Red Seas Fire - Red Seas Fire

Label: 
Redaktionswertung: 
schlimm
schwach
mittelmäßig
gut
sehr schön
herausragend
Exzellente Metalnerds

Werkstattmusik aus dem Süden Englands, Technikmetal mit Popklecksen - Das Quintett Red Seas Fire flanscht Metalstandards an originelle Maschinenriffs, setzt effektvolle Popakzente und gibt sich großzügig: Das selbstbetitelte Kurzdebüt gibt es komplett zum freien Download.

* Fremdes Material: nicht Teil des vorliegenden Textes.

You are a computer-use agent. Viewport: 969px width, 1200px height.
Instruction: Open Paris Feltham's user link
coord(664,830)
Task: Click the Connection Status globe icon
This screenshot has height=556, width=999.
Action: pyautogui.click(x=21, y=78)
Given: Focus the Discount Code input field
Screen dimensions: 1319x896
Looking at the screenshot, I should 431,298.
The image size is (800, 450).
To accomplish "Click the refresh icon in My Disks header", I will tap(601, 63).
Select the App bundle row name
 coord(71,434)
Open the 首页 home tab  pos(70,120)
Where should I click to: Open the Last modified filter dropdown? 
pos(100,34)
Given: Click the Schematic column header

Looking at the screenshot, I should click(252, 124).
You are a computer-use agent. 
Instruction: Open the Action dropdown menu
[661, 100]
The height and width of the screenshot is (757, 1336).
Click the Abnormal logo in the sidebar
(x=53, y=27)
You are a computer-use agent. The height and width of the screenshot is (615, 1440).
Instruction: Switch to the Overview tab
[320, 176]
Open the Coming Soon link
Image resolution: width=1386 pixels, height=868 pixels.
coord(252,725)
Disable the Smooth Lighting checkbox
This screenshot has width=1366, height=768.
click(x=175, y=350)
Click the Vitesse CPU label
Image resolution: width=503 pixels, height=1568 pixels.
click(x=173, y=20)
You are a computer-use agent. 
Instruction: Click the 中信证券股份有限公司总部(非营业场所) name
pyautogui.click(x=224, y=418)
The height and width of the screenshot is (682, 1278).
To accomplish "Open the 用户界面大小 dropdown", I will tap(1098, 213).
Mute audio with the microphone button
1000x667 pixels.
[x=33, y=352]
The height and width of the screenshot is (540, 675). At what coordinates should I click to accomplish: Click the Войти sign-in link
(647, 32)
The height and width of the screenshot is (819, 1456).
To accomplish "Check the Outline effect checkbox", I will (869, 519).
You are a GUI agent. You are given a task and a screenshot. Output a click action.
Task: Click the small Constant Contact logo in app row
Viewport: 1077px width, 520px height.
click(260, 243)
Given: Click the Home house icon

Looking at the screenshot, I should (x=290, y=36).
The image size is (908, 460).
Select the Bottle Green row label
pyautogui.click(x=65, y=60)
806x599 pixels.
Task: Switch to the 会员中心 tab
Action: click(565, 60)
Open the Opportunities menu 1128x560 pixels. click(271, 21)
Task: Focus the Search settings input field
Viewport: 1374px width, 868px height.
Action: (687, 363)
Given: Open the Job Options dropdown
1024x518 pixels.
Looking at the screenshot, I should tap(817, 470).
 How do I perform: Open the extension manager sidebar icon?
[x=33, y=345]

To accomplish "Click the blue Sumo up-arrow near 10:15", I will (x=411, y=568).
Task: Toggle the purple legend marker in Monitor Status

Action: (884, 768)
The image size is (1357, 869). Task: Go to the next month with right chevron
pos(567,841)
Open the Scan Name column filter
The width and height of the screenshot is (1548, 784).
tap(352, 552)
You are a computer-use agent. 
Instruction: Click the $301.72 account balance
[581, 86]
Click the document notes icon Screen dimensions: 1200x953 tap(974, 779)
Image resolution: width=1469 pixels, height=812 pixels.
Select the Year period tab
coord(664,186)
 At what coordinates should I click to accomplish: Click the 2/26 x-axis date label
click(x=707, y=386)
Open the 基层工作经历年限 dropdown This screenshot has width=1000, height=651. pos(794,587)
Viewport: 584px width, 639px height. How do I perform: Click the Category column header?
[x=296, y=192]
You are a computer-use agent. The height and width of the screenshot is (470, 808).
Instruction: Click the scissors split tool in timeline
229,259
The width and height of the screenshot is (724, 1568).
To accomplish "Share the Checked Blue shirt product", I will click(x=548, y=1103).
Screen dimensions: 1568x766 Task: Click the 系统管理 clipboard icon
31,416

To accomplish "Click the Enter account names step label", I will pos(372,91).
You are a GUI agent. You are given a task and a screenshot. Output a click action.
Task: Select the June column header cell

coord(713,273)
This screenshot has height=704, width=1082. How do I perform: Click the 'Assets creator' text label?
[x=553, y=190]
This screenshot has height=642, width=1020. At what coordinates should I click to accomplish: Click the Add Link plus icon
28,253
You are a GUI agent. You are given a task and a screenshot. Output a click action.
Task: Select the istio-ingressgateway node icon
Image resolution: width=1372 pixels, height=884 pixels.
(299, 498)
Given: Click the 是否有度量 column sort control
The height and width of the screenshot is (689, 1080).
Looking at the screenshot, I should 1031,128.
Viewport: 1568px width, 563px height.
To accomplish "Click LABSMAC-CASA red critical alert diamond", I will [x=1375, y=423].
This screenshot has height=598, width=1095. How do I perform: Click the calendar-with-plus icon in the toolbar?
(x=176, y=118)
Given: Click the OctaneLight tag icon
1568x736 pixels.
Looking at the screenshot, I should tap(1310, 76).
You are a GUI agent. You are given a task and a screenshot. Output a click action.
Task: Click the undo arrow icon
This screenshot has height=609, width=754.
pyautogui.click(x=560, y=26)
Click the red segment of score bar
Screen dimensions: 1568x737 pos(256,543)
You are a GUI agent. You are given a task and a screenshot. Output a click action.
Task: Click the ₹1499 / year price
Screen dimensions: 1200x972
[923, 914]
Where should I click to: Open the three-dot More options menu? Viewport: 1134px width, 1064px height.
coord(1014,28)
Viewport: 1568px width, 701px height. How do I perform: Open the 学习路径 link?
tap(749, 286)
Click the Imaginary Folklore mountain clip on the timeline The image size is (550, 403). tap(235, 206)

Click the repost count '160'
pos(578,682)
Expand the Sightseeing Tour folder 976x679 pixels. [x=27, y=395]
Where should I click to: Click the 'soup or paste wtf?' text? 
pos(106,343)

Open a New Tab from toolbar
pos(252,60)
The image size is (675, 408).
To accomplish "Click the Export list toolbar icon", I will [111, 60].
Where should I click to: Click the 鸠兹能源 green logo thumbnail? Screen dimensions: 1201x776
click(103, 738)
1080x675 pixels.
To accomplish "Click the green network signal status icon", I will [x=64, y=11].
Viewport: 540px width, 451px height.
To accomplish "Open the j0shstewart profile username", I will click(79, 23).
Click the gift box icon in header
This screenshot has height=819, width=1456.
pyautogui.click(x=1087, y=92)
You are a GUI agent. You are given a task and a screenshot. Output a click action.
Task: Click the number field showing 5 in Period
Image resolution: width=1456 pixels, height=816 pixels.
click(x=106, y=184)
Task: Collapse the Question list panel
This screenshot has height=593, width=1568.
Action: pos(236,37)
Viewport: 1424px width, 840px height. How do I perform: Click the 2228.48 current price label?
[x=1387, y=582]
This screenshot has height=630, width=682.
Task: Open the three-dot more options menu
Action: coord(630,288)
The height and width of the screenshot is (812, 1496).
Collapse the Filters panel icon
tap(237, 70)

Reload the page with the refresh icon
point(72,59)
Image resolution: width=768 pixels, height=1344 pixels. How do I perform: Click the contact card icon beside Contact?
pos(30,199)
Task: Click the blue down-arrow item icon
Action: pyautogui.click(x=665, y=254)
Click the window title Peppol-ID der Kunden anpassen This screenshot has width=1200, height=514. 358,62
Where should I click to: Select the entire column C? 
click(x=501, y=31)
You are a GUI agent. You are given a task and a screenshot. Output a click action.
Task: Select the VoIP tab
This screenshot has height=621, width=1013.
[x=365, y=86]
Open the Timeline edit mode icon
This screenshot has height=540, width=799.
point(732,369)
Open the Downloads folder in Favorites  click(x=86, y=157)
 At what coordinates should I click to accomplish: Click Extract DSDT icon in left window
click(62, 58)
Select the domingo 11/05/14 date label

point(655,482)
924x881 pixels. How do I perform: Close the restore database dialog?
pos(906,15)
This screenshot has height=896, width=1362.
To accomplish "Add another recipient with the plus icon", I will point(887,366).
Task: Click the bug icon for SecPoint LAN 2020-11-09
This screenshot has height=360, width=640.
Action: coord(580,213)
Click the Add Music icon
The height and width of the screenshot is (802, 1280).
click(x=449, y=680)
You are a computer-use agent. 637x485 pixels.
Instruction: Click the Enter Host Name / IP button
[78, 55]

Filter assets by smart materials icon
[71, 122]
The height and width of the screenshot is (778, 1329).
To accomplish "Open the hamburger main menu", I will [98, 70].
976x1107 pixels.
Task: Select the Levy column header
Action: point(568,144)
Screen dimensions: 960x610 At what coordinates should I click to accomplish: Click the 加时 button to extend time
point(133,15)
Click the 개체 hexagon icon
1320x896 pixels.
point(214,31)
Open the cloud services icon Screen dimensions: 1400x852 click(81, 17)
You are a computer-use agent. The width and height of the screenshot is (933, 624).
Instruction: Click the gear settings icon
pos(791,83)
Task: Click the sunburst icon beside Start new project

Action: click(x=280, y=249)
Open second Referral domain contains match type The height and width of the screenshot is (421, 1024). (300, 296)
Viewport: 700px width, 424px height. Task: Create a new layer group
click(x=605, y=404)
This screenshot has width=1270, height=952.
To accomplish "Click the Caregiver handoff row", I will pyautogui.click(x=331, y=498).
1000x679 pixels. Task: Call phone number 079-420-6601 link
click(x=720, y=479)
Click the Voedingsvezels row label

Nun verstößt "Red Seas Fire" natürlich klar gegen alle "No Clean Singing"-Richtlinien. Nur allzu gern schüttelt sich Sänger Robin Adams die beanspruchte Kehle frei, schickt seine Stimme himmelwärts und schafft Popmomente. Doch ebenso regelmäßig gelingt es der Band, diese Momente effektvoll und jenseits bewährter Grunzstrophe-Chorknabenrefrain-Schemata wirken zu lassen. Angeschoben von der stets aktiven Rifftektonik der Instrumentalisten schieben sich die sechs Debütstücke voran, kippen vom Pop ins Unwetter und zurück, stürzen sich wonnig in spektakuläre Technikdemonstrationen und wieder hinaus.

"While we all have lots of bands who influence still, we all rip off Meshuggah", sang Metalikone Devin Townsend kürzlich, und auch Red Seas Fire machen viel Gebrauch vom schweren, gegen den Rhythmus bürstenden Riff. Dazu packen sie ein wenig - ja, sagen Sie's ruhig - NuMetal-Federung, und viel Erinnerung an eine Zeit, in der Linkin Park den Pop im Metal noch nicht völlig ungenießbar gemacht hatten. Und Können, Können, Können. Red Seas Fire sind famose Metalnerds - Endorsements, Lernvideos und Zubehörausstellungen inklusive. Dieser Status macht sie sympathisch, doch es ist die Tatsache, dass dieses Können ihrer Musik nicht im Weg steht, sich nicht selbst genügt und den Metal-nach-Zahlen-Rahmen mit Wucht sprengt, die "Red Seas Fire" zum Ereignis macht.